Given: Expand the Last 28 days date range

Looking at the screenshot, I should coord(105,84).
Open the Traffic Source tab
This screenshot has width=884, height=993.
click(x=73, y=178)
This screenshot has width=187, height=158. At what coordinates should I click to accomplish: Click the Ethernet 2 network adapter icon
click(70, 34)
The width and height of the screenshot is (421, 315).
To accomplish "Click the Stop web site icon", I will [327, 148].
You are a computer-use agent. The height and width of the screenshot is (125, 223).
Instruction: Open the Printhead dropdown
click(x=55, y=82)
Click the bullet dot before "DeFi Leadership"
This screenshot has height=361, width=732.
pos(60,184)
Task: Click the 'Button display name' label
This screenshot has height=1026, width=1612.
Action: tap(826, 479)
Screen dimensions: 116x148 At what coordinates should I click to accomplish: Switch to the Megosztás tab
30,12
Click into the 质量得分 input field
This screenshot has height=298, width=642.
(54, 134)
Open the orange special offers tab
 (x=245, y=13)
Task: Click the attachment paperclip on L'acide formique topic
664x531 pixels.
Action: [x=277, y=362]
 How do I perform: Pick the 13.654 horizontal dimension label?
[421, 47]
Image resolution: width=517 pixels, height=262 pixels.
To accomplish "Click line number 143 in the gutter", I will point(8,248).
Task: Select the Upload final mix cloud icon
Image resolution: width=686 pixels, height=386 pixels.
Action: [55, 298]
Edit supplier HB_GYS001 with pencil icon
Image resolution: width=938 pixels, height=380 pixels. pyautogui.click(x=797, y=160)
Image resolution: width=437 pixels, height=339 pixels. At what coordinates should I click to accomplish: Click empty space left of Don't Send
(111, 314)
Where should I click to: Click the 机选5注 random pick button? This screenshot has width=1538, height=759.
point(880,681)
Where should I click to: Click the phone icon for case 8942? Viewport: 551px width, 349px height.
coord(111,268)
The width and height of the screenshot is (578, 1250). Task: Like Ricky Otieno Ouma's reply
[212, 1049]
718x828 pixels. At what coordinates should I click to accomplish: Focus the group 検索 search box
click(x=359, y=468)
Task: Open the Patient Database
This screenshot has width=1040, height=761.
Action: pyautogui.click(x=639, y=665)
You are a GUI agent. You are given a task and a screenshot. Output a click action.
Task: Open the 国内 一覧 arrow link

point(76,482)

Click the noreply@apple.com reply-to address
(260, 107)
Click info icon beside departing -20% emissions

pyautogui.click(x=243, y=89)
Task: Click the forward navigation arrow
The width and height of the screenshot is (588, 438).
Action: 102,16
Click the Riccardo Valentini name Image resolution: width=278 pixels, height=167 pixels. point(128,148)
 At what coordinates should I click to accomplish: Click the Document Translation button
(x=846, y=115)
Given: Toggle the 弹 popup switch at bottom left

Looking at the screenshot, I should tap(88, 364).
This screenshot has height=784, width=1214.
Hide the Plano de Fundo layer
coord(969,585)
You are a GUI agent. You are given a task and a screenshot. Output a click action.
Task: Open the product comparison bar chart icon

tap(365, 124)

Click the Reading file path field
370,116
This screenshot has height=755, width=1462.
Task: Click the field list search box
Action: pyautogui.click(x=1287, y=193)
──────
### [YOUR INSTRUCTIONS]
In the material above, please find every line that includes the word "name" and copy it.

### [SOLUTION]
Task: Click the 'Button display name' label
Click the Riccardo Valentini name Image resolution: width=278 pixels, height=167 pixels. point(128,148)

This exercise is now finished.